Enhanced forage allowance in late fall and early winter improves the forage budget in forage-based livestock systems. Spring oats and turnips can be an alternative, especially when farmers want to extend the grazing period.
Most producers plant spring oats in spring. However, spring oats can be planted in late summer as well for fall and early winter grazing. Spring oats will die out after the first hard freeze in the mid 20’s. Oats are a high-quality forage, almost as good as wheat. Since oats do not have awns, cattle can graze them easily.
Is it possible to plant oats and turnip at the same time? The answer is yes. Some wildlife hunters plant oats and turnips for their deer food plots in the fall. Producers can use the same concept for beef grazing in the fall.

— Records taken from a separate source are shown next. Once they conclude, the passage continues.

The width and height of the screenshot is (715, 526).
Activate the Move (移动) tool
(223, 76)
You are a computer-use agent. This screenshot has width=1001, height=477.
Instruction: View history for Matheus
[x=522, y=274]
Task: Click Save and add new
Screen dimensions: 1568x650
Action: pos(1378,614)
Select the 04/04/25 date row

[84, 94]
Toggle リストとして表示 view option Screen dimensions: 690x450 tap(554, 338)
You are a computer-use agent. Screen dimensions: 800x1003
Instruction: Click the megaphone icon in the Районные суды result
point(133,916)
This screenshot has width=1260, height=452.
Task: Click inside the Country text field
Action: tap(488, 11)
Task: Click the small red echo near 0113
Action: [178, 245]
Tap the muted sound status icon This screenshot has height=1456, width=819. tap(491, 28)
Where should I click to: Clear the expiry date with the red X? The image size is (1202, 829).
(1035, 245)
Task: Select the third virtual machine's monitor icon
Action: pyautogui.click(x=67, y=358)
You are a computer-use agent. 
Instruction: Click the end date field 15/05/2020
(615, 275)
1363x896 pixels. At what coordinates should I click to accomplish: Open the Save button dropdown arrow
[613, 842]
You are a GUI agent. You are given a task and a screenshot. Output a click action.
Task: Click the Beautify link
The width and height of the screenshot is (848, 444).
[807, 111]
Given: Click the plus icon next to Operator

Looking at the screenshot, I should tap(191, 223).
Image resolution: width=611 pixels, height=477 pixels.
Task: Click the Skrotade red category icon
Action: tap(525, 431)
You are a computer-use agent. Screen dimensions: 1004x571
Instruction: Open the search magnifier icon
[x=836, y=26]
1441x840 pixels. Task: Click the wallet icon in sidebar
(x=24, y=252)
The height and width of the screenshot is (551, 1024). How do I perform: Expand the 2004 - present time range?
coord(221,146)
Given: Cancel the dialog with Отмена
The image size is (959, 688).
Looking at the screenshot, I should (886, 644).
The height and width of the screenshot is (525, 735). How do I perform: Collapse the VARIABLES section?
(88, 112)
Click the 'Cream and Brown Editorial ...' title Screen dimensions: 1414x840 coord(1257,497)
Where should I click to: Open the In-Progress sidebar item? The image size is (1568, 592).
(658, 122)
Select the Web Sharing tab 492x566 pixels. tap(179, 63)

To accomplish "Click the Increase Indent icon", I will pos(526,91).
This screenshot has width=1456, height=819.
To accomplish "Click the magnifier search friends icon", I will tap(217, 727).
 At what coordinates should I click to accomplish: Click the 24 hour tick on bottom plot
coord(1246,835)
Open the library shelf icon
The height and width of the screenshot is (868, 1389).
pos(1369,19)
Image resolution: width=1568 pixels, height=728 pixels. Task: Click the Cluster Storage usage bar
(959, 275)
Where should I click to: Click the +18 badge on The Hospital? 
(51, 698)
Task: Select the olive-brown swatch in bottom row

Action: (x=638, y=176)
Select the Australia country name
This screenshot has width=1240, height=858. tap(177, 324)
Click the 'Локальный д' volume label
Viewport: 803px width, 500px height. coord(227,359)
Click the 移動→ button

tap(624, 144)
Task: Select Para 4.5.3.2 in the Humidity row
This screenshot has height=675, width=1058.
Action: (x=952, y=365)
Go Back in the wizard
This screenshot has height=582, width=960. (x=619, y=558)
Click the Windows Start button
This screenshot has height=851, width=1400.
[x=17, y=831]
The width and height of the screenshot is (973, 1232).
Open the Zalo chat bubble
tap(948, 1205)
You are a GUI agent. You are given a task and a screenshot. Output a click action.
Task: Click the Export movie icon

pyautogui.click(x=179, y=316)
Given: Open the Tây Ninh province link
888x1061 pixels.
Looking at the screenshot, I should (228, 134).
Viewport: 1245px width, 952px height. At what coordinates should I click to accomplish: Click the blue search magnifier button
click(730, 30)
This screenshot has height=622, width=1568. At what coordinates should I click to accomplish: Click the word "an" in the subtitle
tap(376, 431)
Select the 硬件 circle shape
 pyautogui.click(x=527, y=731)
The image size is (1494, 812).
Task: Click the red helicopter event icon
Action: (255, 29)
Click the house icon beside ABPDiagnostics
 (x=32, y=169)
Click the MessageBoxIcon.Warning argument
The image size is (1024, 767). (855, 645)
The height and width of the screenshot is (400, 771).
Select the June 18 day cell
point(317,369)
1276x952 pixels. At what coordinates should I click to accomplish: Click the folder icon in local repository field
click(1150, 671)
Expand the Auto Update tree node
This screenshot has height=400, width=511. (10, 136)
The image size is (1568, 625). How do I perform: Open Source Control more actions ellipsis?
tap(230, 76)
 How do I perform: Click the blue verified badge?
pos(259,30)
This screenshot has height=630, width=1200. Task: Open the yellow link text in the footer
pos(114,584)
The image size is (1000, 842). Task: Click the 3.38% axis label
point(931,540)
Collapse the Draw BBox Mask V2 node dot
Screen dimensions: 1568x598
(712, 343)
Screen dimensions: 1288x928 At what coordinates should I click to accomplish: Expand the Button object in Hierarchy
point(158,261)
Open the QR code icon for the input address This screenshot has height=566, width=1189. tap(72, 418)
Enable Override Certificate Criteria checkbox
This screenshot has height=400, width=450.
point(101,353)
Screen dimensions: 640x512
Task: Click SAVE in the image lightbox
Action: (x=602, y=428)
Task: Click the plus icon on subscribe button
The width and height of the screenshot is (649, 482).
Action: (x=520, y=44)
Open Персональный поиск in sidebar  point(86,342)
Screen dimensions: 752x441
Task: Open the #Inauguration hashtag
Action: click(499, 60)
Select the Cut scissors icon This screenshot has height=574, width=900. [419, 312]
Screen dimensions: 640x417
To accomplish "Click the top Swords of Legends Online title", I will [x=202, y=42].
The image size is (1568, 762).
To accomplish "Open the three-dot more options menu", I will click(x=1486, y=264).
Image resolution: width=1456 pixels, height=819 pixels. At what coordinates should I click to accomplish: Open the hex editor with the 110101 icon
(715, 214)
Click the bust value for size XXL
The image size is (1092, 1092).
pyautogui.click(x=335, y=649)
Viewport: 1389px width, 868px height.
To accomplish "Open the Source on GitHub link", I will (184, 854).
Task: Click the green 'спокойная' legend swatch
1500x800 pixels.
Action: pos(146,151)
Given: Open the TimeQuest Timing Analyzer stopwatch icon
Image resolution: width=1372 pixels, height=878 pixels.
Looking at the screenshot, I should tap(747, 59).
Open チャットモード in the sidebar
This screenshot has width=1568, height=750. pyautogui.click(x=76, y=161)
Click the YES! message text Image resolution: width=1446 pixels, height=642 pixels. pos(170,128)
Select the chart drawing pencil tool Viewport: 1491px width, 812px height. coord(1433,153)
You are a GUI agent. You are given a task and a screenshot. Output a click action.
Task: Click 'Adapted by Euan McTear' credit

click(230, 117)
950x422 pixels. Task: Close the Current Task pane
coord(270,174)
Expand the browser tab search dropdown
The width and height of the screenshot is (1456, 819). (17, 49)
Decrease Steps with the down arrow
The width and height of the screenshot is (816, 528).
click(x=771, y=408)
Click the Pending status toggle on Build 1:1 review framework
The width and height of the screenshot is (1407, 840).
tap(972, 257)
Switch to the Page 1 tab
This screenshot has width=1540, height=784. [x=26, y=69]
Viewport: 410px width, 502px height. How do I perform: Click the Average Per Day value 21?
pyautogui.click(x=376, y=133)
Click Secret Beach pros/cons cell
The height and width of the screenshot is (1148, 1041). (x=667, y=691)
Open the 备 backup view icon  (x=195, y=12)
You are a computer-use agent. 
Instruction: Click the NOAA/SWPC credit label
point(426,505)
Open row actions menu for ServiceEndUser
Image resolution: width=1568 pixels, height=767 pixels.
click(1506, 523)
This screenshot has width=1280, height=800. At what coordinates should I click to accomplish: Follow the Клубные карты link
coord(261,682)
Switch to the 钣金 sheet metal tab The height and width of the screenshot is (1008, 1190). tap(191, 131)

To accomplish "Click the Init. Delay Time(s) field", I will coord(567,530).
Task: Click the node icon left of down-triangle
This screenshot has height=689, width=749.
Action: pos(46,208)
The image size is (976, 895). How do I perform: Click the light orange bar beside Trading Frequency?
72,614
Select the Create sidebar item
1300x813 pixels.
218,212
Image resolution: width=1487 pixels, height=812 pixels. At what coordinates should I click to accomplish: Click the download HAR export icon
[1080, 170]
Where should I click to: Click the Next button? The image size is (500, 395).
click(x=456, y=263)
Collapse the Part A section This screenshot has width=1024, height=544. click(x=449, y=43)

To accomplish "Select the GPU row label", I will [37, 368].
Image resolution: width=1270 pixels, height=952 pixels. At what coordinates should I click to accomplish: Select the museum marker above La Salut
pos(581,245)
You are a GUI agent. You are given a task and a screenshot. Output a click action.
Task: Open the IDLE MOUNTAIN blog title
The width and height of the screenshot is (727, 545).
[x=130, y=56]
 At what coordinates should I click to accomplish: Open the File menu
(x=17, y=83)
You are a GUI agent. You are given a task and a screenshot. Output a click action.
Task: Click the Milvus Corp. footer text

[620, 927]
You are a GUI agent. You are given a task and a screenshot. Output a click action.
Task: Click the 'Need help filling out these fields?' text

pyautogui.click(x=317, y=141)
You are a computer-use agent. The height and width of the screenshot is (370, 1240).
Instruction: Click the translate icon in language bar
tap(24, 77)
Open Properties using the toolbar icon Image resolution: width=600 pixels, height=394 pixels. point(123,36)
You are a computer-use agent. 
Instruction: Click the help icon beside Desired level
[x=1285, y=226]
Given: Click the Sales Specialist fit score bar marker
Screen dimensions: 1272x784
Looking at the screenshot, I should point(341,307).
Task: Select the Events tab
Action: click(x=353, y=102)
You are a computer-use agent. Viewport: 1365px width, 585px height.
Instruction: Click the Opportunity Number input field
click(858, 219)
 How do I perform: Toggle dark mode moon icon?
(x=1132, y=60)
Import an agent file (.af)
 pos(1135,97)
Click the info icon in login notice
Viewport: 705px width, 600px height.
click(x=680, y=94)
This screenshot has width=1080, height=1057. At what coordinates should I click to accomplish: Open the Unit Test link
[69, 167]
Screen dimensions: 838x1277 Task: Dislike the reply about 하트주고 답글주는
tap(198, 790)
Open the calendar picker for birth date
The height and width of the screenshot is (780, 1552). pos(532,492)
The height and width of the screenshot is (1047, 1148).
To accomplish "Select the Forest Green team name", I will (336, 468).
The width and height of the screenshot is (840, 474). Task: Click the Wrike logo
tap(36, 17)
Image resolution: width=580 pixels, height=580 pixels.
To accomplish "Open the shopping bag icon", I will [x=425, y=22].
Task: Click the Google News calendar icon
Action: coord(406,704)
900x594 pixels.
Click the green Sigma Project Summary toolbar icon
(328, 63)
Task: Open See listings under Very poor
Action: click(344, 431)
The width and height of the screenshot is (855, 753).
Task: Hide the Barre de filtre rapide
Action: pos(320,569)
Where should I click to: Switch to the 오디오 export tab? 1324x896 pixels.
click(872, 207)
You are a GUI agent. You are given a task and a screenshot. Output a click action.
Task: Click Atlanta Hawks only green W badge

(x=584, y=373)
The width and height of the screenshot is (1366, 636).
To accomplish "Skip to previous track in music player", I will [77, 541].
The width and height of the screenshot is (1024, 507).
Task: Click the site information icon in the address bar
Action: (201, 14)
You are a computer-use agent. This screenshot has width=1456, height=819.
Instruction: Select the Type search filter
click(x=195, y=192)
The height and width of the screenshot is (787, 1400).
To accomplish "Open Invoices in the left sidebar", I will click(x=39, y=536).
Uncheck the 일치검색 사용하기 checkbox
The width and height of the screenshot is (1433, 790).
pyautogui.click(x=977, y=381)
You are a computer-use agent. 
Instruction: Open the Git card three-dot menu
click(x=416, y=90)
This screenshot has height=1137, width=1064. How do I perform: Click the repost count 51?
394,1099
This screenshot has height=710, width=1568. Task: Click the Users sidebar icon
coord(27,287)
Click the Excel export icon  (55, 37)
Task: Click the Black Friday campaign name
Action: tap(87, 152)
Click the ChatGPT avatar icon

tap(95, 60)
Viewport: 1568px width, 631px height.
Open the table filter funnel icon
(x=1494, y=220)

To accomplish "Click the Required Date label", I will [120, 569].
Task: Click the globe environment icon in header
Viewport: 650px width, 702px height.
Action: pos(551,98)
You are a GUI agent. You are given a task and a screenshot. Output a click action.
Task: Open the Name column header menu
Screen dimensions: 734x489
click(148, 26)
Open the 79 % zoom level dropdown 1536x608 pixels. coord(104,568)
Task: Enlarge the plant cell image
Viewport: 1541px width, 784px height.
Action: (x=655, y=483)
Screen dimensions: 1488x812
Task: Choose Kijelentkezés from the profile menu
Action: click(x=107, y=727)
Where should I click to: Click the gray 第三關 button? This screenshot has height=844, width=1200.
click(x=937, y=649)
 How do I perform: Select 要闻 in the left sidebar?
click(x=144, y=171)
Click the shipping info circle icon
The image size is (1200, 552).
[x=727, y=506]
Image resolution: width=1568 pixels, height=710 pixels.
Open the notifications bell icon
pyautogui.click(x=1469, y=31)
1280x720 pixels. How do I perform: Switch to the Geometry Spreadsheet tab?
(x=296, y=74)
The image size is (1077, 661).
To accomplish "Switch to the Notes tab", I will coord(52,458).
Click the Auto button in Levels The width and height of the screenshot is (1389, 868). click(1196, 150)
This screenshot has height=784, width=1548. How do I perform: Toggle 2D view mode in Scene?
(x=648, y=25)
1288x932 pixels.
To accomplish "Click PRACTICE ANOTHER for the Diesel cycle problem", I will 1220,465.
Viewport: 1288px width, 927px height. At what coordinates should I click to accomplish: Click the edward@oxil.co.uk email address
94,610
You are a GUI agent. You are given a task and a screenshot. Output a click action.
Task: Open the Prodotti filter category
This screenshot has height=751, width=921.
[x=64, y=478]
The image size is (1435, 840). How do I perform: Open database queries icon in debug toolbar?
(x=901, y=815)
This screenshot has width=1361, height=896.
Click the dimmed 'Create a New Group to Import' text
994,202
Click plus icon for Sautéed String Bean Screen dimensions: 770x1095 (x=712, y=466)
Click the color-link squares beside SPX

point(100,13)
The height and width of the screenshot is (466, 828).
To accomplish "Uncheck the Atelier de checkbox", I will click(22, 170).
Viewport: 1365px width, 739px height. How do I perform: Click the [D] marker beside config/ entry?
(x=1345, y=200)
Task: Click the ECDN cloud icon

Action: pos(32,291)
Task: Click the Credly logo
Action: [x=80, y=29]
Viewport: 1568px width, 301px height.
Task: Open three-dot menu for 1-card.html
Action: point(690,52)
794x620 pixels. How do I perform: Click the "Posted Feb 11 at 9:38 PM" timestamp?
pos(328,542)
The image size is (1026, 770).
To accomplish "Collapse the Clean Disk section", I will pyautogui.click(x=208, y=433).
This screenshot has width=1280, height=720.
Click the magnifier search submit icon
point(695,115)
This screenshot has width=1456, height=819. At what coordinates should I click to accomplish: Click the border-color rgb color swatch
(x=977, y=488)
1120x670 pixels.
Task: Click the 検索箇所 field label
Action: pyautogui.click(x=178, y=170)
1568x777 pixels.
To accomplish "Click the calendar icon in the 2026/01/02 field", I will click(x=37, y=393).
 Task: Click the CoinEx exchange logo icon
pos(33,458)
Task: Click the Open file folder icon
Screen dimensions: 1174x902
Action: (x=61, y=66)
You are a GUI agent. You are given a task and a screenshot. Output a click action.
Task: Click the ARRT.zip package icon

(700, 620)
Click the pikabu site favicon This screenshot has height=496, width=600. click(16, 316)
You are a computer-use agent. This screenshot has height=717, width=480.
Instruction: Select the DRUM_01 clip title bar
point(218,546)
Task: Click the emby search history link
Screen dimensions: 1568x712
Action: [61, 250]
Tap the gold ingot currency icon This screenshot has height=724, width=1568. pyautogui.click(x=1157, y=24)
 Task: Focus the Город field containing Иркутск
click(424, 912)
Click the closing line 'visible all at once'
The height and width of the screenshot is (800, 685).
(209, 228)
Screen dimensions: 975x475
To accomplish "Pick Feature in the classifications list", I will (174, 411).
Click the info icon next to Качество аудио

Forage turnip is one of the forage brassicas (forage rape, turnip, kale, and swedes) and has very high nutritive value with 24 - 25% crude protein in leaves and 16-18% crude protein in the bulbs. Forage turnip has a high moisture content, so it’s not suitable for hay. The high moisture content of forage turnip can also be too “washy” for livestock, so it is recommended that animals have free choice of dry hay or dry forage along with the turnips.
Oats and turnip can be planted at the same time using a grain drill with a second, small seed box for turnip seeds. If a small seed box isn’t available, the turnips can be broadcast ahead of oat drilling. The soil disturbance from the drill is generally enough to get the turnip started after a rain. The seeding rate for oats is 50 to 75 pounds per acre, depending on how early it’s planted and moisture availability. For example, in eastern Kansas and under irrigation, seeding rates would be at the higher end of this range, or even higher. Seeding rates would also be higher when planting dates are later, although at later planting dates there will be less forage and higher seed costs. For turnip, the seeding rate is 2 pounds per acre.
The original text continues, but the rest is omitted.